* **Required task**:
Answer these questions from the wine review below:
1. Who brought to North America the horses from which the wild herds descended?
2. What does "Les Chevaux" mean?
3. What price was paid for a bottle, and at which store?

* **Source excerpt**:
start

Category Archives: Merlot

Hills, horses and heaven

It's getting hot in here!Few images evoke the romance of the West more strongly than a herd of wild horses roaming grassy hills, steam from their collective breath diffusing the sunrise into a golden mist. This symbol of fierce independence and perseverance descended from horses brought to North America by Spanish conquistadors 400 years ago.

Wine grapes established themselves much more recently but have just as assuredly become a fixture in the western landscape. Washington’s Columbia Crest vineyard unites both bits of regional history in the 2010 Horse Heaven Hills Les Chevaux red wine.

“Les Chevaux,” for those of you whose knowledge of French is limited to fries, toast and whatever you learned in the back seat of first car, means “the horses.” The “hills” refer to the dry-but-fertile ground in eastern Washington where Columbia Crest grows grapes of consistent quality and intensity. The terrain and ever-present winds challenge vintners here, but the result in this case is an interesting, affordable wine.

We picked up a bottle for $11.99 at Fred Meyer on a co-worker’s recommendation. That’s a little more than we usually spend, but there’s value in knowing that someone’s already taken the wine out for a spin and enjoyed it. To be honest, we were so busy enjoying the first bottle that we had to buy a second to review. (This happens more often than we’d like to admit.)

end

* **Supplied material**:
start

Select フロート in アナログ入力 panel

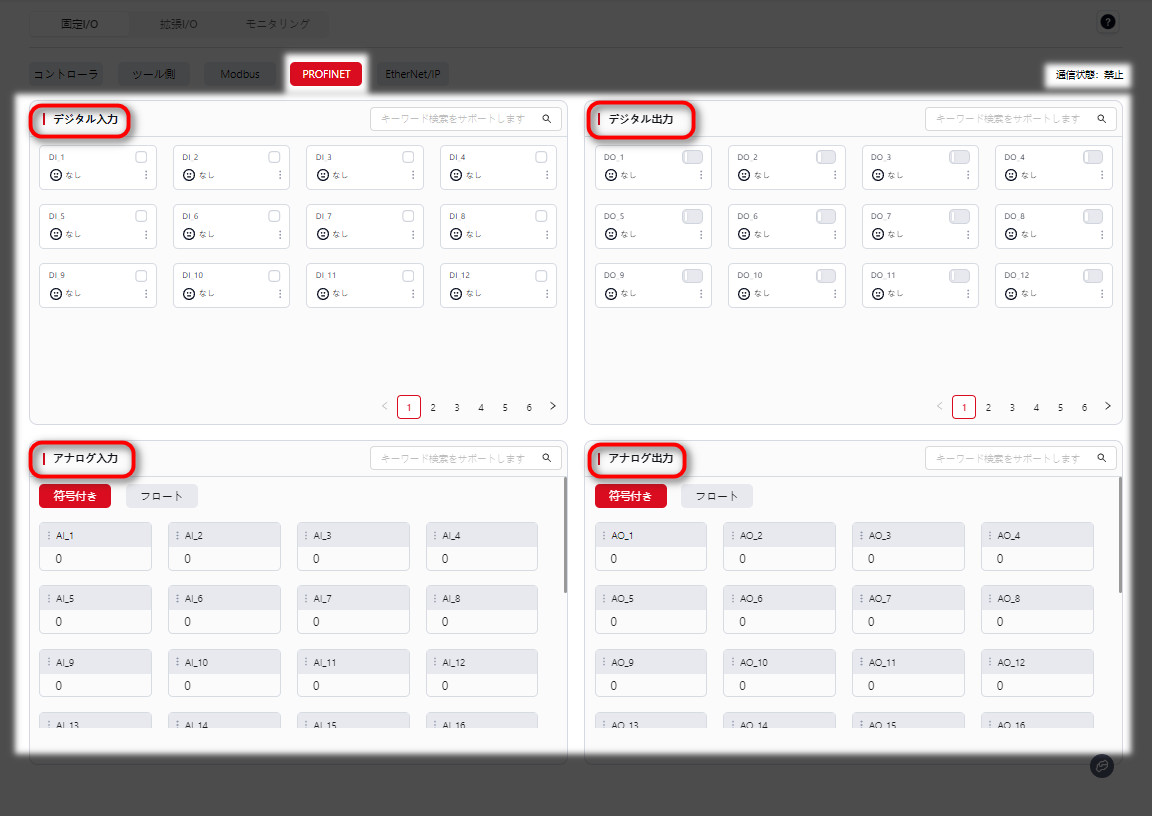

end

* **Task answer**:
1. Spanish conquistadors, 400 years ago.
2. "The horses."
3. $11.99, at Fred Meyer.